Exercise brief: Go through the data below and gather each line containing "icon".

Data for this exercise:

####

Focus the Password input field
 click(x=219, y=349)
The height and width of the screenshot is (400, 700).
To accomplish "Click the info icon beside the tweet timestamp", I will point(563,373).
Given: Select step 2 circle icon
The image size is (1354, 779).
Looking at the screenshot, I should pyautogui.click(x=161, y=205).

####

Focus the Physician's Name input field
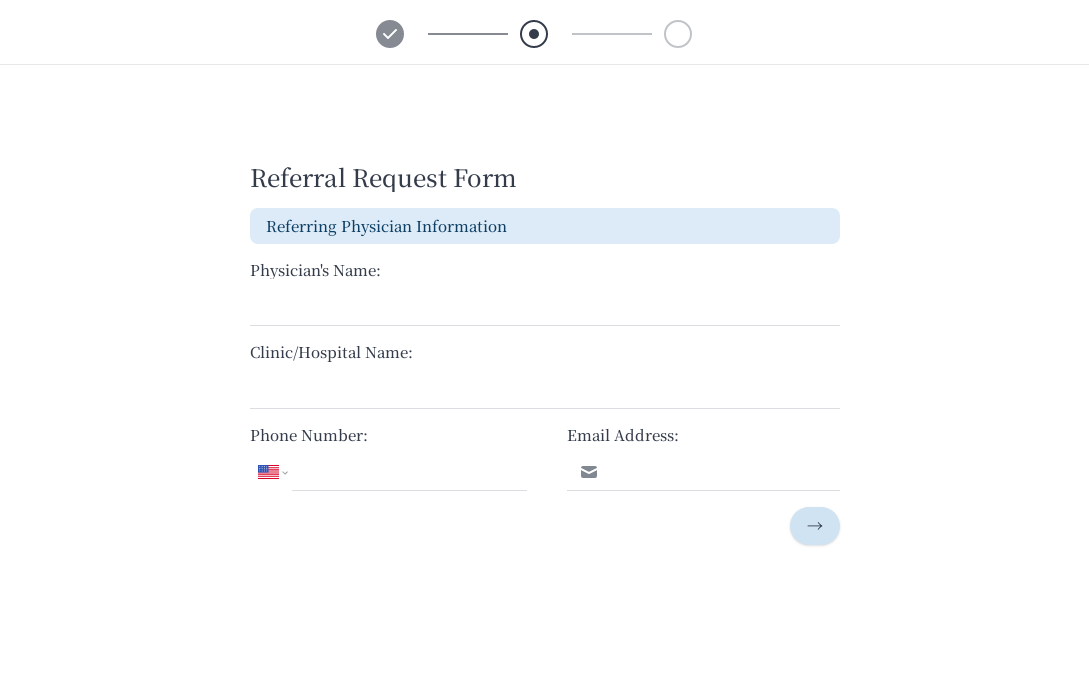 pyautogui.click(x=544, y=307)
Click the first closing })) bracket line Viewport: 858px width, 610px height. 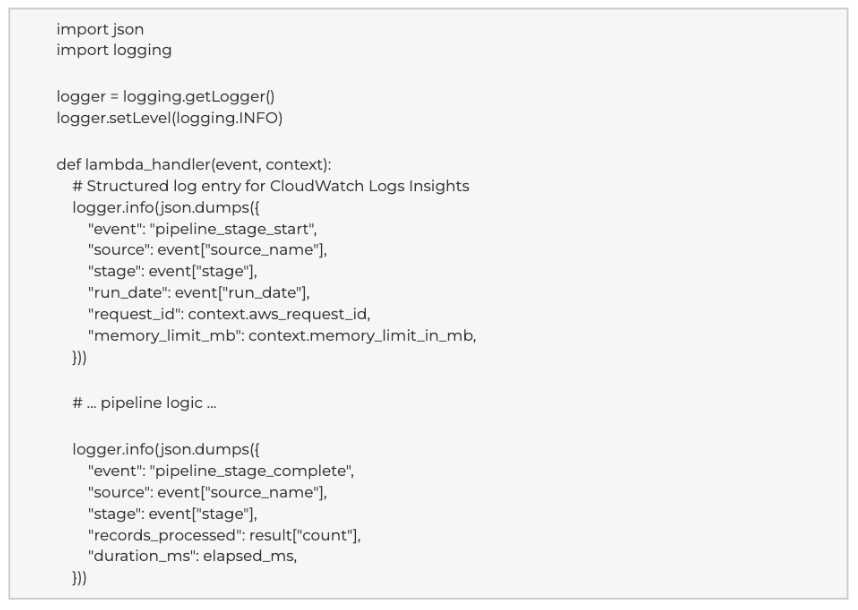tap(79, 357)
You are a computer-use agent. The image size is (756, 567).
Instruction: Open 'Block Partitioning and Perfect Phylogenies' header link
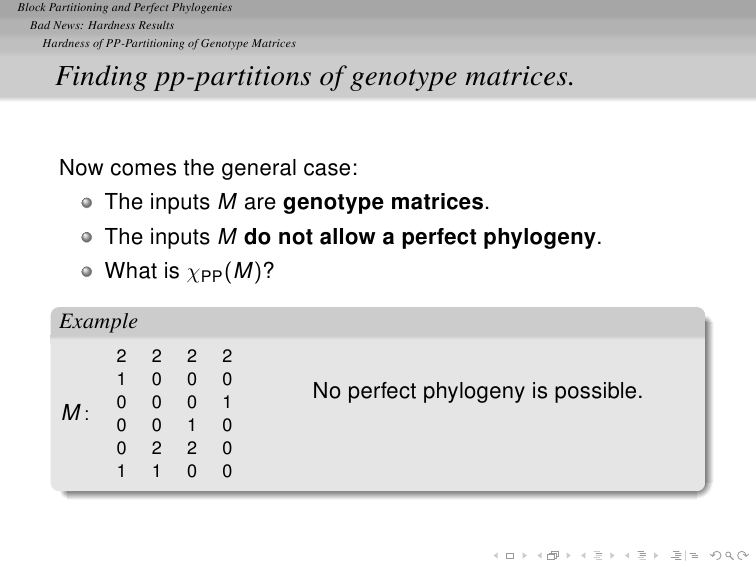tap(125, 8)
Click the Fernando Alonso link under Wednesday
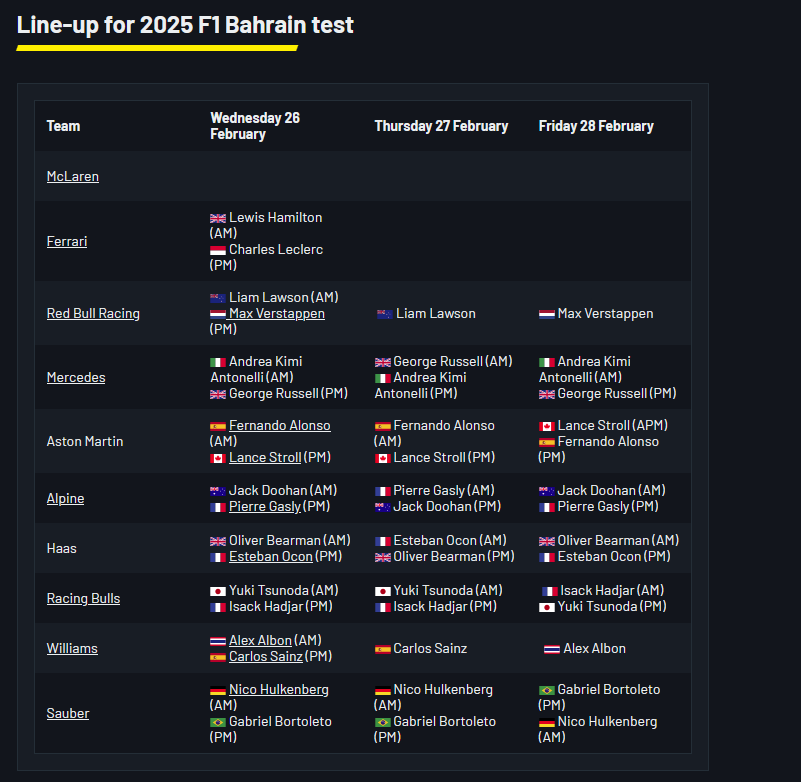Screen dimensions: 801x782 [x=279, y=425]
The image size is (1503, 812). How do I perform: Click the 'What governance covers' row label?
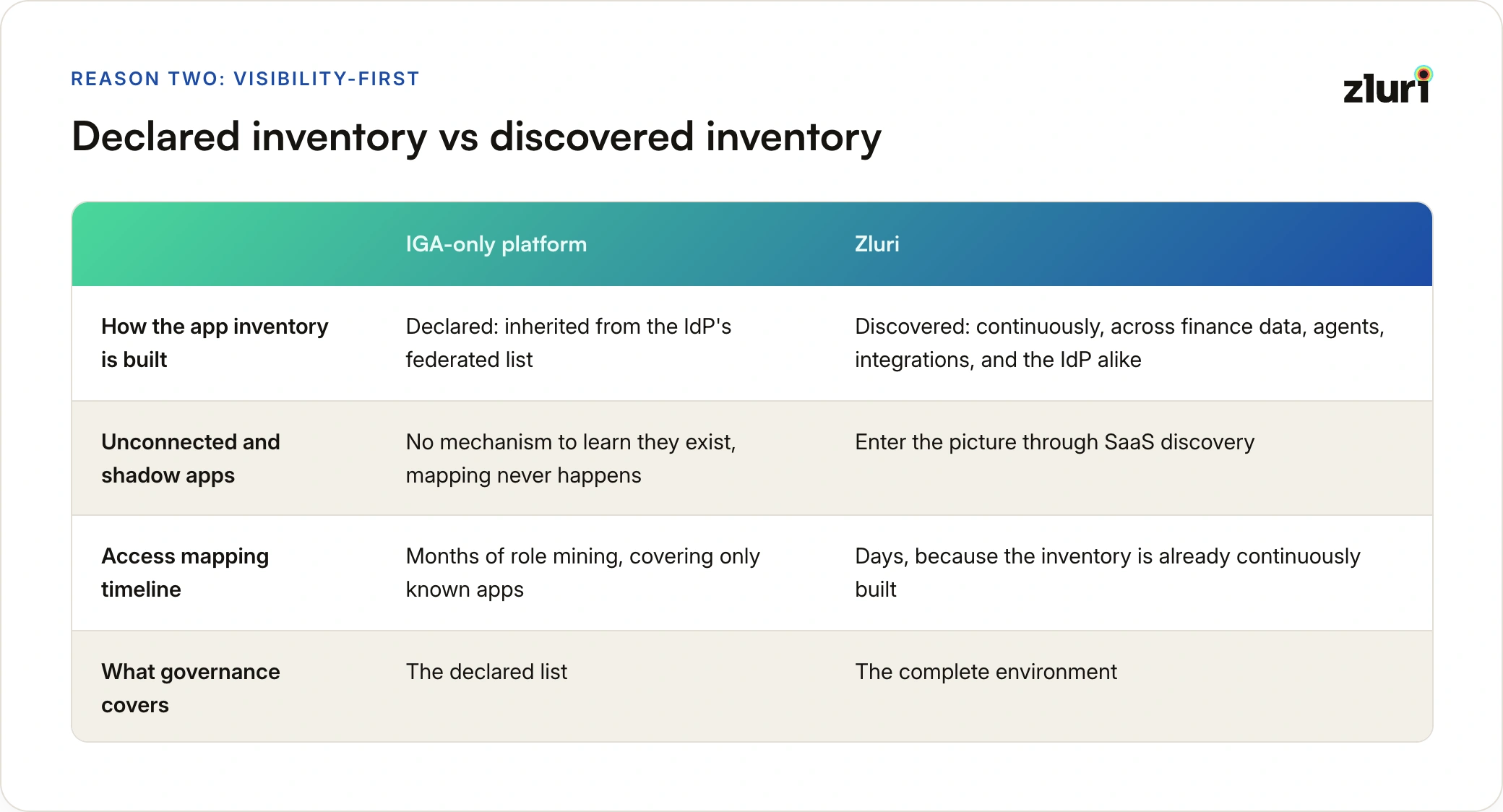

####

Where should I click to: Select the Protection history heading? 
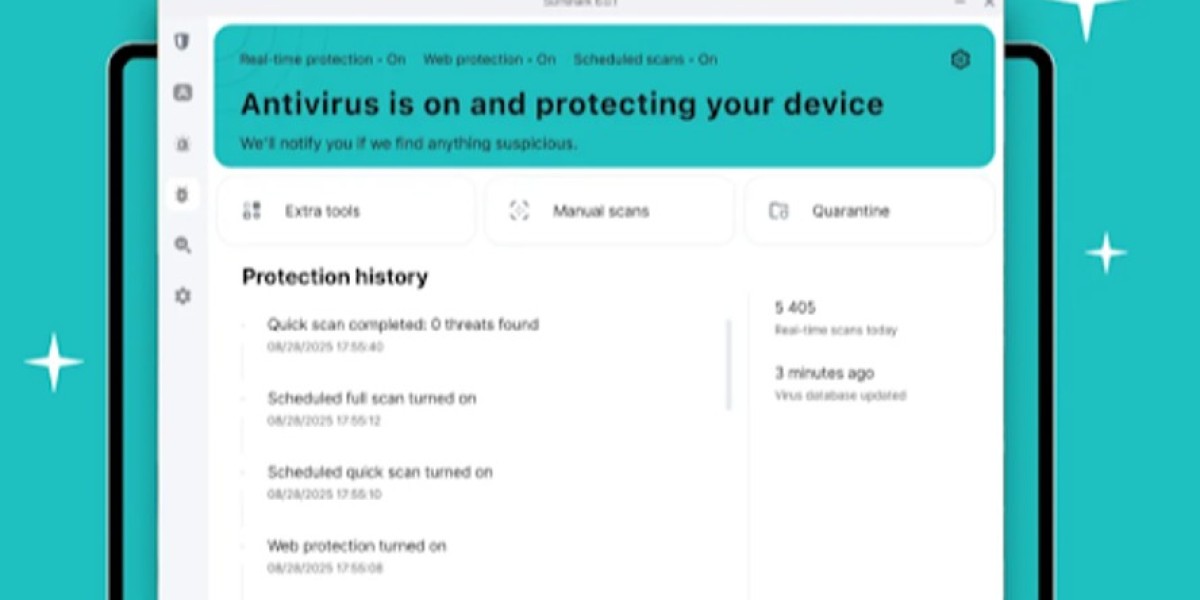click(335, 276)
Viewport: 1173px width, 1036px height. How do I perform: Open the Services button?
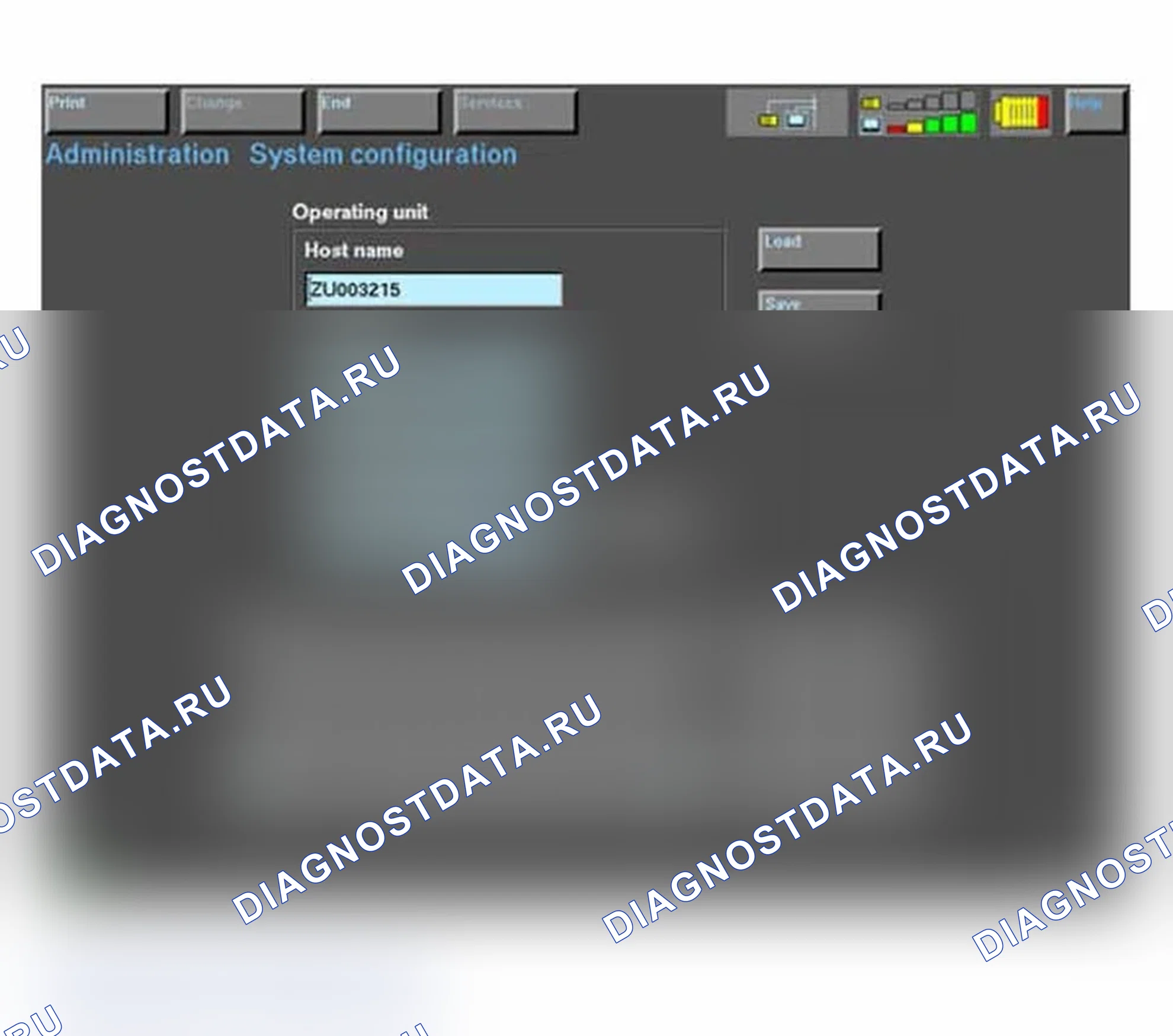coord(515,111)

####

Output for this exercise:
To accomplish "Click the info icon beside the tweet timestamp", I will point(563,373).
Given: Select step 2 circle icon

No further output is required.